Oprah Winfrey spotlights two Vermont start-ups
Woodstock's Farmhouse Pottery, for its part, figured its ceramic trees would catch the media maven's eye after she highlighted its small bell pitcher and "rustic-chic" flyswatters in summer issues of her magazine. Winfrey, however, had other plans. The bad news: Neither the candy nor ceramic trees made the cut. And the good: She instead chose Mount Mansfield's "Swing-Top Bottle" and Farmhouse's "Beehive Fatwood Crock" to feature not only in all her print and online publications but also on "The Late Show with Stephen Colbert."
"This beautifully packaged organic pure Vermont maple syrup," Winfrey writes of the Winooski product, "looks like a classy bottle of wine — but tastes much better with pancakes." Her boyfriend has even warmer feelings for the Woodstock gift: "Stedman thinks I'm a genius at building fires," she continues. "My secret? These brilliant fire starters that sit on our hearth in their gorgeous rustic stoneware crock, which was hand-thrown in Vermont."

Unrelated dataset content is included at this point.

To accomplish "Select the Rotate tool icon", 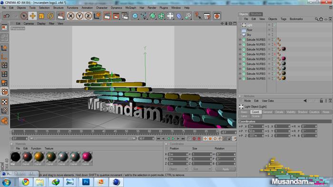I will click(x=50, y=16).
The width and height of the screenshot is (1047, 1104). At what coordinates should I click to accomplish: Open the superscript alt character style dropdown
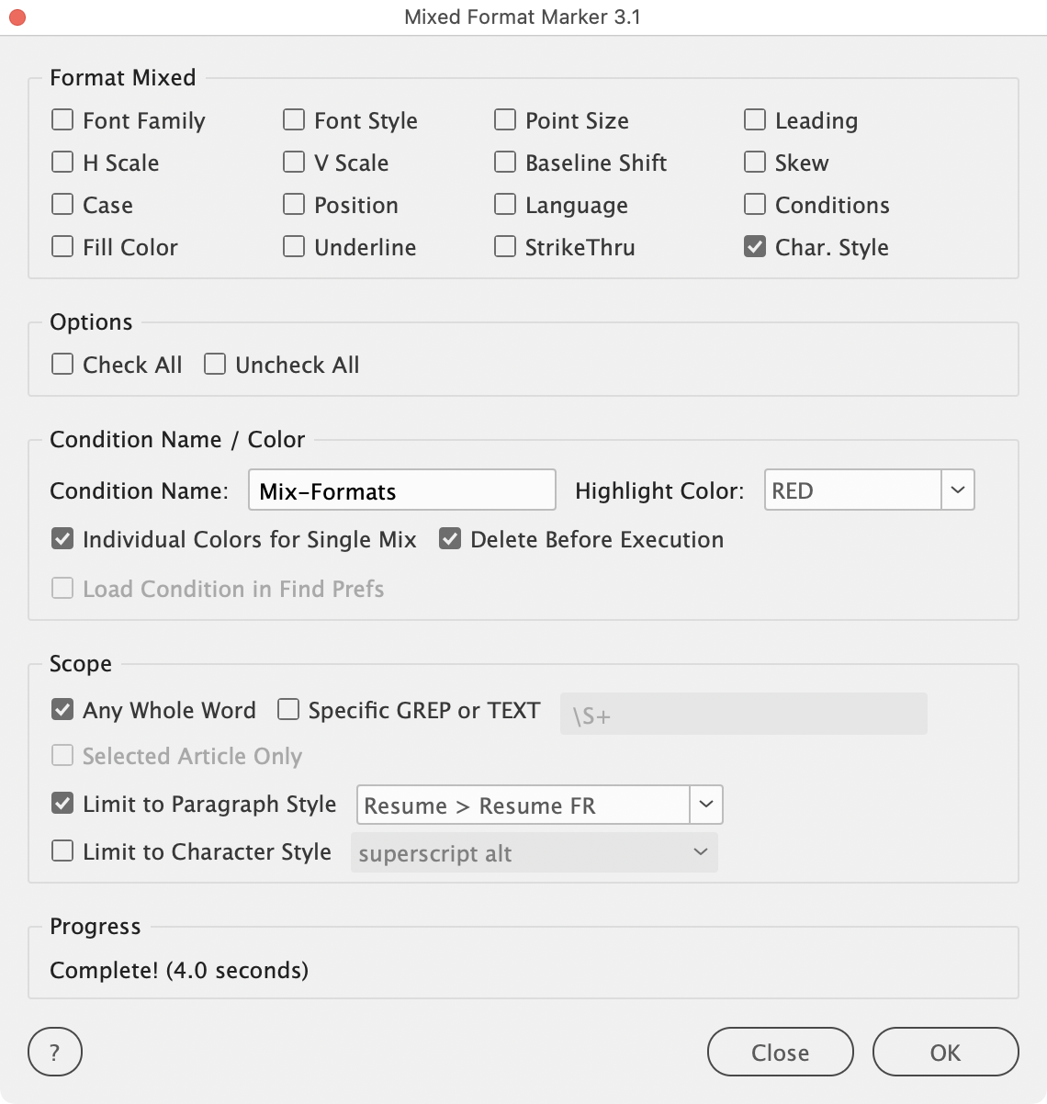click(700, 853)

Colbert, interviewing Winfrey's best friend Gayle King on his show last week, was more confused than complimentary.
"She likes syrup," King said of the bottle, "but the packaging is so pretty — I wish you had the packaging."

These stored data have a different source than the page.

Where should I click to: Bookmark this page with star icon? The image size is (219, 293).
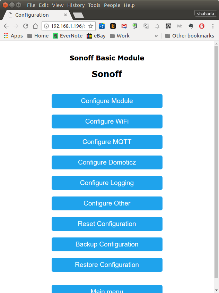[91, 26]

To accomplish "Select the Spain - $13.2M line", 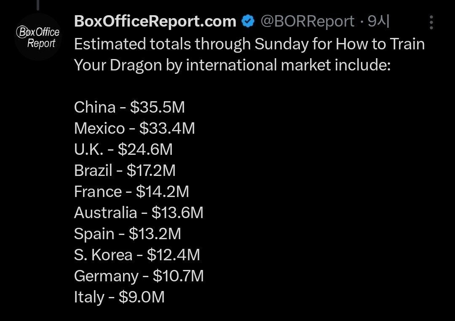I will [128, 234].
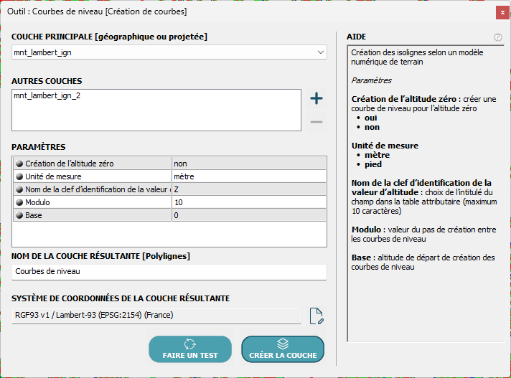Open the Couche principale dropdown
The image size is (511, 378).
pos(169,52)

"Do we have the wooden box?" Colbert then asked his crew. "We threw away the wooden box?"
The comic was no better with the crock.
"It's $120 for a bag of sticks?" he smirked.
"You are not pointing out the beauty of this pottery vase," King replied.

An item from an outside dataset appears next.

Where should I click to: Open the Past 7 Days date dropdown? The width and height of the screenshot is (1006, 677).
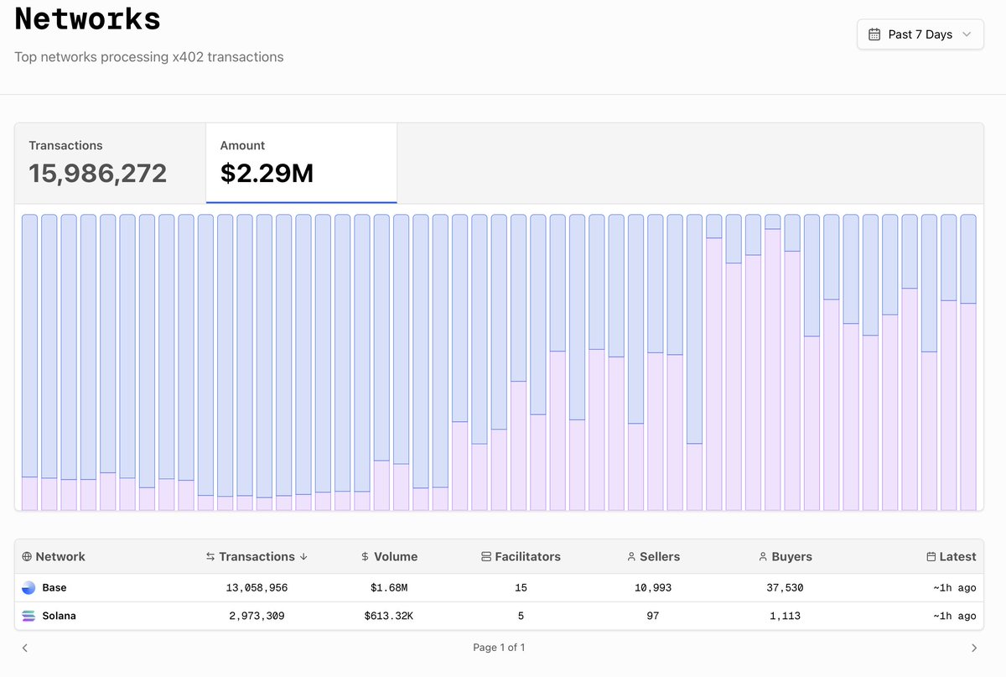point(920,34)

"It is gorgeous," Colbert relented, "and I've been told you can also strike a match on the bottom."
Such swipes have ignited sales.
"The response has been immediate," says Farmhouse co-founder James Zilian.
"We've seen a huge uptick in traffic," confirms Mount Mansfield owner Chris White. The two Vermont businesses share other similarities. Zilian and his wife, Zoe, launched their pottery website five years ago and moved from their basement to Woodstock's old Lewis Bible Bindery in 2014.
"I wanted to get back to using my hands and making things," Zilian says of what's now a 20-person employer. White and wife, Lindsay, for their part, started botting syrup in a garage in 2009.
"It started out as a hobby," White says of an outfit that has grown from $60 in first-month sales to boasting its own building and up to 15 workers during sugaring season.
Both businesses met Winfrey's representatives this summer and, after mailing samples to New York City, learned of their selection this fall. They've since worked to produce enough product to satisfy customers who, with the holidays approaching, could number
in the thousands.
"We have seen a humongous spike in orders," says Jackson Dowd, head of Mount Mansfield marketing and sales. "It's staggering."
"The first word that popped into my head when I learned we were chosen was panic," White adds. "This is totally unchartered territory. How do you know what to do?"
In response, the two businesses reached out to past Vermont honorees including Cambridge's Runamok Maple and Plymouth Artisan Cheese.
"The message I heard," White says, "is it's better to be overprepared than under."
As a result, Farmhouse employees worked their pottery wheels for three straight weeks, while Mount Mansfield maple producers ordered a second shipment of wooden boxes. Through it all, they've kept smiling — even at Colbert's show.
"It's a funny twist and a nice way to have a joke on our expense," White says. "Some people could worry we're reaching a different level and might disconnect. But we don't want our core customers to think we're big shots, because we're not."
"Making the list is huge — the TV thing is icing on the cake," Zilian adds. "And two Vermont makers in one night? It's good for our brand and the state."